Exercise input: Begin
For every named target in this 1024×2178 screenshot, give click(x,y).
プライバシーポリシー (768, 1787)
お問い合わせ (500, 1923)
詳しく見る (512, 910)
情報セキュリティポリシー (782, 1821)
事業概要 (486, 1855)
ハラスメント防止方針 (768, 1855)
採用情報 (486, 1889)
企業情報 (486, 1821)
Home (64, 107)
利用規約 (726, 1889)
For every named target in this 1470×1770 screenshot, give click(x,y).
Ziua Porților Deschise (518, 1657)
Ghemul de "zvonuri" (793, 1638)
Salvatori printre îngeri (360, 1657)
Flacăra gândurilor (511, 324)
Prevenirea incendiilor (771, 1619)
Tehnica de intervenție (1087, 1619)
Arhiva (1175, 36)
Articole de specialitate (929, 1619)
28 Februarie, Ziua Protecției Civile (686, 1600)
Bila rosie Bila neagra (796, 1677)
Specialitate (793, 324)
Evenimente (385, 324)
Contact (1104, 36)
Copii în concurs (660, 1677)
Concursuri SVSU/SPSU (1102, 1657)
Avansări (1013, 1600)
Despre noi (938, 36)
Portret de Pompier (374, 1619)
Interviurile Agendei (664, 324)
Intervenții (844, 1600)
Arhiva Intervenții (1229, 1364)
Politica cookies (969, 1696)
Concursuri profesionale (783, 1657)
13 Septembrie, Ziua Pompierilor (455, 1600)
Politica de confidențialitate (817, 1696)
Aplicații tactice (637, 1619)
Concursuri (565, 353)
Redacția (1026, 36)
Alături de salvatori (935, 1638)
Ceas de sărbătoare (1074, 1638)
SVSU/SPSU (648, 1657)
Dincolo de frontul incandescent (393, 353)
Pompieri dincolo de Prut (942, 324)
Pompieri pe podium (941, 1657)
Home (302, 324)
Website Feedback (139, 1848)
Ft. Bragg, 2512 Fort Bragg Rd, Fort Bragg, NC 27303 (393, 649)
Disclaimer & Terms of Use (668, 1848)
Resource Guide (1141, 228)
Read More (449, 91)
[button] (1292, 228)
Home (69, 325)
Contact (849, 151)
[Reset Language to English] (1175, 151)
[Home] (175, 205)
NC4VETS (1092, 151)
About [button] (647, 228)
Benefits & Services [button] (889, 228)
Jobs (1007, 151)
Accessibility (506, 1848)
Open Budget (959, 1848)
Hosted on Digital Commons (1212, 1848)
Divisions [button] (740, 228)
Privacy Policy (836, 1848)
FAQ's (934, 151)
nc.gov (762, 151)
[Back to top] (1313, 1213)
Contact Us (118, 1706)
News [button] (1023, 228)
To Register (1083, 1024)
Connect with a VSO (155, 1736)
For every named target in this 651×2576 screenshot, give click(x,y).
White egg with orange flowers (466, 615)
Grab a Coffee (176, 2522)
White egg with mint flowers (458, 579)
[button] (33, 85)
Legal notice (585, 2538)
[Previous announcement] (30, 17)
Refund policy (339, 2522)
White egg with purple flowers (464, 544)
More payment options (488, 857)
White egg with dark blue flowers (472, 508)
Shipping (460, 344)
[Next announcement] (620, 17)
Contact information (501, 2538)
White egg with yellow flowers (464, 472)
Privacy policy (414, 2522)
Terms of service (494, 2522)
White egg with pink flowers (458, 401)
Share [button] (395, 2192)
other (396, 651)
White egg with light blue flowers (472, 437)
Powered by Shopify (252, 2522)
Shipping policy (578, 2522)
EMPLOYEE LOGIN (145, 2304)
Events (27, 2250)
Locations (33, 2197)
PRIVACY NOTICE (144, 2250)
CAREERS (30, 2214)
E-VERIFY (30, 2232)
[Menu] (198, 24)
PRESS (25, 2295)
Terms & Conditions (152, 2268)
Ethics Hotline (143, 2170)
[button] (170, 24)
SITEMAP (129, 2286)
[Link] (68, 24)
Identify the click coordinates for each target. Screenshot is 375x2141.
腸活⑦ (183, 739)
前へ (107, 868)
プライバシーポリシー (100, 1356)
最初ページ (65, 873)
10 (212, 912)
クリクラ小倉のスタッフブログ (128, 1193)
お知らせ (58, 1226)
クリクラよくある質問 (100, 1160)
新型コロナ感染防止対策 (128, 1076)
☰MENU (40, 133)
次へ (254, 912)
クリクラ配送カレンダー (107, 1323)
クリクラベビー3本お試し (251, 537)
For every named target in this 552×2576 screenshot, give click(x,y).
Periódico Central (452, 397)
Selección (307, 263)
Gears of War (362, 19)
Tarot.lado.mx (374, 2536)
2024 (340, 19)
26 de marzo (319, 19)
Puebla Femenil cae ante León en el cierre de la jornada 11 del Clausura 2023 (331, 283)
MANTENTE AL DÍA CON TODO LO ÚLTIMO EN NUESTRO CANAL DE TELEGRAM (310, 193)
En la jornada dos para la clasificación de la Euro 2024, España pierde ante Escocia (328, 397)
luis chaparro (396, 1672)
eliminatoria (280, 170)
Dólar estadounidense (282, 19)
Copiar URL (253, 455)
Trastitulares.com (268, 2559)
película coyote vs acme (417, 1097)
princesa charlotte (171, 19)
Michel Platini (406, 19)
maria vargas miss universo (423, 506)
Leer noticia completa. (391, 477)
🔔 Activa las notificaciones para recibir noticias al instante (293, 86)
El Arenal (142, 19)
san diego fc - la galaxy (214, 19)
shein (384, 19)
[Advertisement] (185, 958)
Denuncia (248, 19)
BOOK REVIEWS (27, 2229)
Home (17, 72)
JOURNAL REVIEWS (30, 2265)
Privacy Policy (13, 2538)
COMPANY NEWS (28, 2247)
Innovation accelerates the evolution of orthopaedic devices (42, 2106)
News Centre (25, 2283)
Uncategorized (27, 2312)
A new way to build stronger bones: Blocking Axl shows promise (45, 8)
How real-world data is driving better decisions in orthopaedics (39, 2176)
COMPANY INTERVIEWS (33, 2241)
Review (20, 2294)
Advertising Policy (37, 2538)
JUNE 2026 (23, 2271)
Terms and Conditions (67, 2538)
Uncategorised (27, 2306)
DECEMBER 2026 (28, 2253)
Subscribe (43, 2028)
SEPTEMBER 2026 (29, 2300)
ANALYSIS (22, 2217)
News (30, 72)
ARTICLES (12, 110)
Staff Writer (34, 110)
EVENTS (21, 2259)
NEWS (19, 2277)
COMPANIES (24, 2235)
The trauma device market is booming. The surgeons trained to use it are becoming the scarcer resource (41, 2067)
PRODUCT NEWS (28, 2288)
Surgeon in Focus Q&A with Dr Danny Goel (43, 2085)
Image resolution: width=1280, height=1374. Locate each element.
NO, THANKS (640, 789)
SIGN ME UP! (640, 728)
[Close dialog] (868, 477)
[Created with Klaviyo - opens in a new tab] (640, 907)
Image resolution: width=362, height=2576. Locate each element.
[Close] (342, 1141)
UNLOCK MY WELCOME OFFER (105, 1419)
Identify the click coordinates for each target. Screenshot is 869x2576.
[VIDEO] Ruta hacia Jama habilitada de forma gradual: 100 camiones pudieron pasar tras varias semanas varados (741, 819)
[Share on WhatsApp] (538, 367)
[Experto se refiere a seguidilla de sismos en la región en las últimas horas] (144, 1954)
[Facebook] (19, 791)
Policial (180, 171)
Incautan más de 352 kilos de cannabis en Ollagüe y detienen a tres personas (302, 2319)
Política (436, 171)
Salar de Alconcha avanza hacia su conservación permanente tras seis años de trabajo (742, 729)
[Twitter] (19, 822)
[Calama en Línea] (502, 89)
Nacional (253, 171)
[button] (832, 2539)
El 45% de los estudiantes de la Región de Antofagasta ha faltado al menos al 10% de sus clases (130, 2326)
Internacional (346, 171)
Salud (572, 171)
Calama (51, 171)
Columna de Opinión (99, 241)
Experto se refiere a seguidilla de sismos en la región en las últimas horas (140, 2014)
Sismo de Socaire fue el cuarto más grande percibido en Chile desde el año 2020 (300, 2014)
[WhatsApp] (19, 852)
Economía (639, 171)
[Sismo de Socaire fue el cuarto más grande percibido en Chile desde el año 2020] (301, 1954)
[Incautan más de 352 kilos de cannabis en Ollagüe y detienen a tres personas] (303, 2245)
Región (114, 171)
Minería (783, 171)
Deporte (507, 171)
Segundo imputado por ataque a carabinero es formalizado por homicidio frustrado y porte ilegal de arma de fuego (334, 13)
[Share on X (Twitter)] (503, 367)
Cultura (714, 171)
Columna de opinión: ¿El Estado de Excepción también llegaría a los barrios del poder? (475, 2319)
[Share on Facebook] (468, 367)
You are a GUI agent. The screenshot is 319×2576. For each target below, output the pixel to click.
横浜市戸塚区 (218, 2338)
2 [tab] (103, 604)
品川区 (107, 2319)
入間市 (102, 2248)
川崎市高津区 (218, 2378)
Exercise input: End
Work to complete: Please count the lines in the records that hold the string "Locate", and give the number alone.

Written solution: 2